Ali Kemal başını öne eğip gülümsüyor ve yüzündeki gülümseme bozulmadan uzanıp kısacık öpüyor dudaklarımdan. "Sen yanımdayken dikkatimin sabit durduğu bir an hatırlamıyorum ki ben."
Yüzümün bu kadar yakınından konuşurken söyledikleri sisli bir şekilde ulaşıyor kulağıma ve Ali Kemal onu duyabilmek için verdiğim çabayı asla önemsemeden bir kez daha öpüyor dudaklarımdan, az öncekine göre daha uzunca bir süre. Beni sersemlemiş bir halde bırakıp hafifçe geri çekildiğinde yüzüme vuran nefesinden güldüğünü anlıyorum. Ben henüz gözlerimi açamadan bir de kapalı göz kapaklarım nasipleniyor dudaklarından. "Gece gelme ihtimalin?"
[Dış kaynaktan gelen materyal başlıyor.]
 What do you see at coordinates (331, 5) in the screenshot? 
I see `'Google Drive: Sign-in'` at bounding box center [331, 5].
İçli bir nefes çekip çenesine yaslıyorum alnımı ve sırtıma dolanan kollarının beni kendisine çekmesine müsaade ediyorum. "Geçen akşam Kuzey evde olmadığı için sendeydim Ali Kemal. Beylik tabancası ile ilgili bir şeyler söylüyordun geçen gün."
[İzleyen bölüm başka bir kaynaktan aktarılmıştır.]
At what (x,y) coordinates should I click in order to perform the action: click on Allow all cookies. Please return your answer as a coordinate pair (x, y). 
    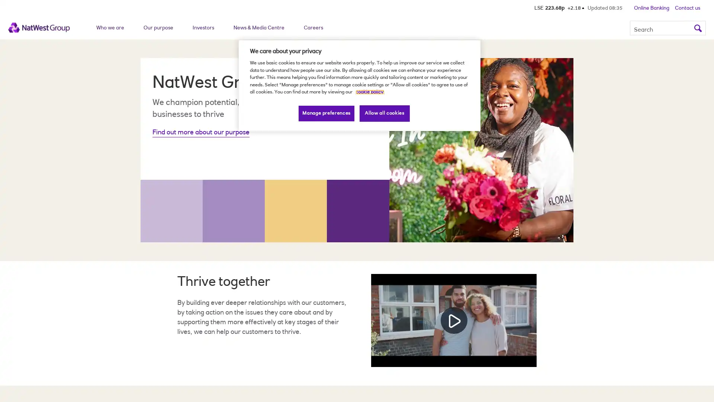
    Looking at the image, I should click on (385, 113).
Saçlarımın arasına karışan gülümseyen nefesi mırıl mırıl kucağına tırmanma isteği oluştursa da parmaklarımı gömleğine geçirip bu arzuma ket vuruyorum. "Çözeceğim ben bu işi." Enseme karışan parmakları beni çenesinden ayırdığında karşı koymadan kaldırıyorum başımı ve yemyeşil duran gözlerine kilitleniyorum. "Kimseye hesap vermeden yanımda soluklanacağın günler uzak değil."
Gözbebeklerim heyecanla kasılırken söylediği şeye odaklanmaya çalışıyorum ama Ali Kemal bu defa daha yoğun bir tutkuyla uzanıyor dudaklarıma. Diğer eli ile belimden desteklediğini hissettiğimde hafifçe doğruluyorum yerimden. Ali Kemal'in etki alanına girmek, onun yörüngesinde savrulmak öyle hesapsızca gelişen bir durum ki benim için, önünü ardını düşünecek vakit bile bulamıyorum çoğu zaman. Ve hep olduğu gibi, kendini ilk toparlayan yine Ali Kemal oluyor. "Gözünü seveyim aç şunu." Öyle söyleyince göğüs kafesimi zorlayan kalbimin bana normal birkaç nefes aldırmasına olanak sağlayacak kadar bir an için izin veriyorum kendime ve ancak o zaman fark ediyorum çalan telefonu. "Delirtecek beni yemin ederim. Engelleyeceğim her yerden, onu istiyor."
ŞİMDİ OKUDUĞUN
Leyla'ya Kadar
General FictionKim olduğunu görmek için yüzüne bakmak istediğim adamın ilk önce dudakları giriyor görüş açıma ve halinden memnun, gördüklerinden keyif alan bir gülümseme ile karşılaşıyorum. Bakışlarım dudaklarından sıyrılıp gözlerine tırmandığında kısa bir an duru...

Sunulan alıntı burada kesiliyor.